Corporate Traveller

Saving with Advance Purchase

It’s easy to write-off travel expenses with a shrug, chalking them up to ‘the cost of doing business’, but if ‘spend less on travel’ is one of your company’s resolutions for 2017, booking trips with more advance notice is the single most effective way of decreasing your company’s travel spend.

Easier said than done, right?

“What if things change with our clients and we don't need to visit them as often? What if positional changes occur and the employee usually making these trips is no longer with us? What if we just need to make changes to the time we fly out?” What if, what if, what if…

If your list of ‘what ifs’ is more possible than probable, forget them. Take the gamble and side with probability.

Airlines know the uncertainty of business travel well – it’s their bread and butter. While flexible leisure travellers wait for sale fares and are able to plan their trip around the best priced ticket they can find, those travelling on business generally don’t have this luxury. They are usually subject to an airline’s most expensive fares in exchange for the perfect flight times on last minute bookings. Unless, of course, you plan right, essentially beating airlines at their own game.

Is the person responsible for booking travel on behalf of your company looking at the entire year ahead? Or working month to month, as circumstances arise?

Most companies do business with the same out-of-town companies, year after year, visiting each other at roughly the same time each year, whether it’s monthly, quarterly or annually. Sure, sometimes things come up and travel is postponed by a week or two, but more often than not, the trip is still eventually made. Planning and booking a year’s worth of ‘probable’ travel can save a company thousands of dollars yearly, even if half of those prematurely booked trips end up being changed.

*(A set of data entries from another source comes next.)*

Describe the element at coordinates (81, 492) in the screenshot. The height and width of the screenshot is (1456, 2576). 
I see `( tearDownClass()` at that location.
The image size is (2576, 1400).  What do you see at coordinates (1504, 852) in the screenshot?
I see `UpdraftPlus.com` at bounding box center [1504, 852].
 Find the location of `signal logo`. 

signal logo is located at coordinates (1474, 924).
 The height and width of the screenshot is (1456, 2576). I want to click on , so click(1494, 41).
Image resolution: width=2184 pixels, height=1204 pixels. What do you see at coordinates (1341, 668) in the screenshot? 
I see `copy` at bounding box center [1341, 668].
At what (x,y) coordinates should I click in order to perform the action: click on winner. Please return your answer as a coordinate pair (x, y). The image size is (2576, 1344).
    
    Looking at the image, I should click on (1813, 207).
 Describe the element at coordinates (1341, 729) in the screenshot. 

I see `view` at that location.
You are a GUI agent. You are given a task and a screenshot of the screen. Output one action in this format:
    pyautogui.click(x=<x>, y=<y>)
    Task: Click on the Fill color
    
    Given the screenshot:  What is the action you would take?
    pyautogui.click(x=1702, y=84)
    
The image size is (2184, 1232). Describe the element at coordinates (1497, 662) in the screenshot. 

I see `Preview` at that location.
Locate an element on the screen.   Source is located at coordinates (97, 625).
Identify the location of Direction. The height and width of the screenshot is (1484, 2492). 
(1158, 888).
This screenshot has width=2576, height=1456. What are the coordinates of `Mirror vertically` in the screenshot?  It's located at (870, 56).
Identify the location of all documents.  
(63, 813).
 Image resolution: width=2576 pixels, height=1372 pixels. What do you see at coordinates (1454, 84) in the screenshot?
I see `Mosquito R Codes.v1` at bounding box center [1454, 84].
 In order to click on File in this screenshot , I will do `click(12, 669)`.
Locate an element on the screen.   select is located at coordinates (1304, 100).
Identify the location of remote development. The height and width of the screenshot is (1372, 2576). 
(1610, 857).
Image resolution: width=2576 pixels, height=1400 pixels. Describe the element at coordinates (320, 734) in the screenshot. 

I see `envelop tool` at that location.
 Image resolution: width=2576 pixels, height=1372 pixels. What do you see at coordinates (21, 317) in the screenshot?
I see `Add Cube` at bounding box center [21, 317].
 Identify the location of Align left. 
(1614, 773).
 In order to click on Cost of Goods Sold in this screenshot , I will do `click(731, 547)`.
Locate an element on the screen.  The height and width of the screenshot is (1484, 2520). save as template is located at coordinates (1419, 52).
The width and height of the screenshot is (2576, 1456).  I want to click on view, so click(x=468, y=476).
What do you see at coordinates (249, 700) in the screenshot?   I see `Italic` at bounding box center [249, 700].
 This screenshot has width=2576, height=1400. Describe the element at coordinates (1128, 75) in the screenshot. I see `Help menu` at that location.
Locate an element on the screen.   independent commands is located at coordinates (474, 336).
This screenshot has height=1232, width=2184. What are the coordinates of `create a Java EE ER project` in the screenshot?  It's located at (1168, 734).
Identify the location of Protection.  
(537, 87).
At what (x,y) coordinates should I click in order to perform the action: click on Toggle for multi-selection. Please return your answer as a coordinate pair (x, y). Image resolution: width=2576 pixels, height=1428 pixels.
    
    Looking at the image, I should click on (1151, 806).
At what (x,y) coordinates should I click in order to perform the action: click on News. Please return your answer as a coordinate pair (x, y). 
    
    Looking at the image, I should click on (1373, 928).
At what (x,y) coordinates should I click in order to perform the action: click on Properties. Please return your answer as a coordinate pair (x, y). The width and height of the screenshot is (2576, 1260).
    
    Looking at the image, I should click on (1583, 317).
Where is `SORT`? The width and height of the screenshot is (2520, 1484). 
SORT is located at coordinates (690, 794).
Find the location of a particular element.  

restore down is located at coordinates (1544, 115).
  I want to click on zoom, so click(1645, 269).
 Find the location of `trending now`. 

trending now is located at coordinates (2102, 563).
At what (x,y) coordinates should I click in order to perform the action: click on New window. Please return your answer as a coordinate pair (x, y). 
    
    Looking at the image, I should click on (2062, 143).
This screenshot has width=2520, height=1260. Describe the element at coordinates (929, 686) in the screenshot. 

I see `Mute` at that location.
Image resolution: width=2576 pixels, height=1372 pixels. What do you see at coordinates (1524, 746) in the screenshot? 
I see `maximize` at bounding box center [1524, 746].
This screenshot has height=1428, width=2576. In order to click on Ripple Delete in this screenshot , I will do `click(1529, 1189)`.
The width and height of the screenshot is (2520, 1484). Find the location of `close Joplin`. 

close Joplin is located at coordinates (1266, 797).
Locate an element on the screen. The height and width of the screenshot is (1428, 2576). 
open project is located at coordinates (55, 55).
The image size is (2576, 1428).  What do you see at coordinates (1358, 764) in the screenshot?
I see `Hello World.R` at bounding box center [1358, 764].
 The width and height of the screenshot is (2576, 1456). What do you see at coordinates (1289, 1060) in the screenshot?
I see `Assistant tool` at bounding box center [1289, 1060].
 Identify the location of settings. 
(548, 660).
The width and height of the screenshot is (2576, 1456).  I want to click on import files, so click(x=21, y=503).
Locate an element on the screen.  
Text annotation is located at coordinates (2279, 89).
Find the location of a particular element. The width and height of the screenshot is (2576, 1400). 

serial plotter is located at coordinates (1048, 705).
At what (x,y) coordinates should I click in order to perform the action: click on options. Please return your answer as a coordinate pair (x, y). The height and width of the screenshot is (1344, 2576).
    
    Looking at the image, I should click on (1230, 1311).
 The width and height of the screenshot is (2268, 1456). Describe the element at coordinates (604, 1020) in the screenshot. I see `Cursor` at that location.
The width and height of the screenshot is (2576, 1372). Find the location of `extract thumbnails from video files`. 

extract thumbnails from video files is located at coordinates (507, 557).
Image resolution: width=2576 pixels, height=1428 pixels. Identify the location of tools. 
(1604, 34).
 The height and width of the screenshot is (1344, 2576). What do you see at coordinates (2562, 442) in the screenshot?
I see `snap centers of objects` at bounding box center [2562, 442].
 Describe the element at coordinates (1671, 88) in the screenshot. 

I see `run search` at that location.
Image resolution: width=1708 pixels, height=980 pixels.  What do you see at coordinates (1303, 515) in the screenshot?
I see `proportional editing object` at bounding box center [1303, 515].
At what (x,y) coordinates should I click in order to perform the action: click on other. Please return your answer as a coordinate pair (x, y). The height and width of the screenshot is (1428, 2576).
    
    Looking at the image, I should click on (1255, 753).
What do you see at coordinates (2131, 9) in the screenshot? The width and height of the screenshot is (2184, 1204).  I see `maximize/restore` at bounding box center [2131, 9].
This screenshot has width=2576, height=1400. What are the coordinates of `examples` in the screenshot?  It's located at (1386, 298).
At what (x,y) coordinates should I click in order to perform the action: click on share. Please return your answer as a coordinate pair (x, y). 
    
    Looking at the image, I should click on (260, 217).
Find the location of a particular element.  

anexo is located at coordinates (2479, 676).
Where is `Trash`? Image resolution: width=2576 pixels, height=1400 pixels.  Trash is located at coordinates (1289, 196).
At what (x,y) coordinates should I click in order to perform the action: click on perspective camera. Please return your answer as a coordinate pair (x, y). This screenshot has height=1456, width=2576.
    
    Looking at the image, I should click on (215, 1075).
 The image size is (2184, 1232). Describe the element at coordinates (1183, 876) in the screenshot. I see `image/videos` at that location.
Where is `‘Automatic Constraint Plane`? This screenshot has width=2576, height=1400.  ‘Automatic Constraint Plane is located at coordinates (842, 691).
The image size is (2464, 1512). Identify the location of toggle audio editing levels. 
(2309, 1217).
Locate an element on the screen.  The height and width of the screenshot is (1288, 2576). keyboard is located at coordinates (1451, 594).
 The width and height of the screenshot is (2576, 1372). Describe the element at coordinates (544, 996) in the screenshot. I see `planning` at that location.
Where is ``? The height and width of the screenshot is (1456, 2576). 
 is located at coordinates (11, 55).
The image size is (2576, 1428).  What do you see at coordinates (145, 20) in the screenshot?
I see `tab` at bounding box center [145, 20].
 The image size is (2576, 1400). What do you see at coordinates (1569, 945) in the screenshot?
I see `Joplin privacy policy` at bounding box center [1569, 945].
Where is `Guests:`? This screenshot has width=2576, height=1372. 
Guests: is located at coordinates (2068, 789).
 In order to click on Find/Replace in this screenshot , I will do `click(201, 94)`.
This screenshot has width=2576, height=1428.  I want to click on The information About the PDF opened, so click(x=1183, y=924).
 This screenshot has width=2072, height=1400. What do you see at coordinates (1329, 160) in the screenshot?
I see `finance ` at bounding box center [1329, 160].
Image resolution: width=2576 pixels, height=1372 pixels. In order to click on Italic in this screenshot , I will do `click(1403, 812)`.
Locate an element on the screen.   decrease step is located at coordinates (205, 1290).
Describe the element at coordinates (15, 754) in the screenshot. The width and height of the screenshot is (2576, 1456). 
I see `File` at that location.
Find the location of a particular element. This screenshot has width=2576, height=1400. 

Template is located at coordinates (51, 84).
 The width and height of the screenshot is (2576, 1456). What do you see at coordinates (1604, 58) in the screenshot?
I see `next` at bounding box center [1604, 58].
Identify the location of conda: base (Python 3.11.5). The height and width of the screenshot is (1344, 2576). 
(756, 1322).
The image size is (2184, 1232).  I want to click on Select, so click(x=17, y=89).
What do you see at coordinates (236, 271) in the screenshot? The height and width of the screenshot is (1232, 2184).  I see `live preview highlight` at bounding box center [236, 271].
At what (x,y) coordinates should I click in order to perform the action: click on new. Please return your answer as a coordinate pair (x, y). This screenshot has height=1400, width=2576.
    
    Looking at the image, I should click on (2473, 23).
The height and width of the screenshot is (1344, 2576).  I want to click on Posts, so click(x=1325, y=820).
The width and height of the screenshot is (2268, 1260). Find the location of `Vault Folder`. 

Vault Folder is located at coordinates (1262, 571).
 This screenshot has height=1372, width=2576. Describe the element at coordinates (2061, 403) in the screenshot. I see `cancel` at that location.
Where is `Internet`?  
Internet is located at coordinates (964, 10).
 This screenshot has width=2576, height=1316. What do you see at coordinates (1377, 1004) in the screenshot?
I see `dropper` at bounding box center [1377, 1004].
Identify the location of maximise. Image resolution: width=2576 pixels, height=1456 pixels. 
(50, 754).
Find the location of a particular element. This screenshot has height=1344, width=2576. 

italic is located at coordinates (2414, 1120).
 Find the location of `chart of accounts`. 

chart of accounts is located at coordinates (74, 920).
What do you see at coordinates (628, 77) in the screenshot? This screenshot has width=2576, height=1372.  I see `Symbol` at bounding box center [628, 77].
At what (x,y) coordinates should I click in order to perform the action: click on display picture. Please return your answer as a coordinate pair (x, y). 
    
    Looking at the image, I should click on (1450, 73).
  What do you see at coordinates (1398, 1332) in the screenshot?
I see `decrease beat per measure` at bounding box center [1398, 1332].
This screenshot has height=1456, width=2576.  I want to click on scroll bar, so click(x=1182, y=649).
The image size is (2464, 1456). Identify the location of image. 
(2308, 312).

When planning your company’s trips for the year, there are a few things all businesses should consider if trying to save money.

Advance Purchase

Airline ticket prices, whether domestic or international, Economy or Business, are in part determined by how much in advance they are purchased. Generally speaking, the more in advance they are booked, the lower the cost. Fares are usually (not always) broken down to 45, 30, 21, 14 and 7-days prior to departure, with the most expensive pricing reserved for bookings within a week of flying. 

If there’s a decent chance a trip may need to be taken two months from now – book it today. Depending on the destination and class of service, this alone can save you hundreds, if not thousands of dollars. If plans change and you need to alter your travel dates, you should still come out ahead.

Seasonality

If business allows, save the bulk of your travel for the spring and fall. Winter isn’t a bad time too as long as you avoid the holidays and maybe a week or two before. And speaking of holidays (long weekends), no matter the holiday, fares will be higher as demand soars and space dwindles. Avoid these weekends.

The following is a quick reference guide to approximate seasonality if travelling in the Northern hemisphere:

Dec 26 – May 20                Low Season

May 21 – Jun 25                Shoulder Season

Jun 26 – Sep 10                 High Season

Sep 11 – Nov 30                 Low Season

Dec 1 – Dec 15                   Shoulder Season

Dec 16 – Dec 25                 High Season

(Based on outbound travel date)

Flexible Fares

By now, everyone is well aware that there are various fare levels within both Economy as well as Business Class. If your business travel is with Air Canada, then without question, anyone travelling in Economy Class should be booking a Latitude Fare. For those flying Business Class, always book the flexible, refundable option. Latitude Fares are fully refundable and incur no change penalties (fare difference only, if changing for a higher fare).

Even though the flexible options are more expensive, the freedom they offer in terms of changes and refunds, especially for business travellers, heavily outweigh any savings if plans change and the ticket must be changed.    

Baggage, Lounges & Frequent Flyer Points

There are other perks to booking a higher fare too. Although most business travellers have baggage down to a science, those needing to travel with anything more than a carry-on will benefit from two complimentary checked bags if booking the higher fare categories – both in Economy as well as in Business Class. Priority check-in, baggage handling and boarding are also included.

If you’re one that enjoys the spoils of Air Canada’s Maple Leaf Lounges before or after your flight, a mere $25 will give you access with an Economy Class Latitude Fare. All Business Class guests are invited, free of charge. 

Everyone loves their Aeroplan points, right? By booking the higher fares, customers accrue 125% Aeroplan points with Economy Latitude and 150% Aeroplan points in Business Class (flexible or not).  

Hotels & Car Rentals

Hotels have a similar seasonality system to airlines but are more supply/demand instead of advance purchase based. If you are attending a large annual conference or trade show and know things will be busy, book early.

Car rental rates tend to stay the same year-round and they either have a car available or they don’t. There is no benefit in waiting to book your car last minute. They are generally refundable with even a day’s notice so it’s best to book them as soon as possible.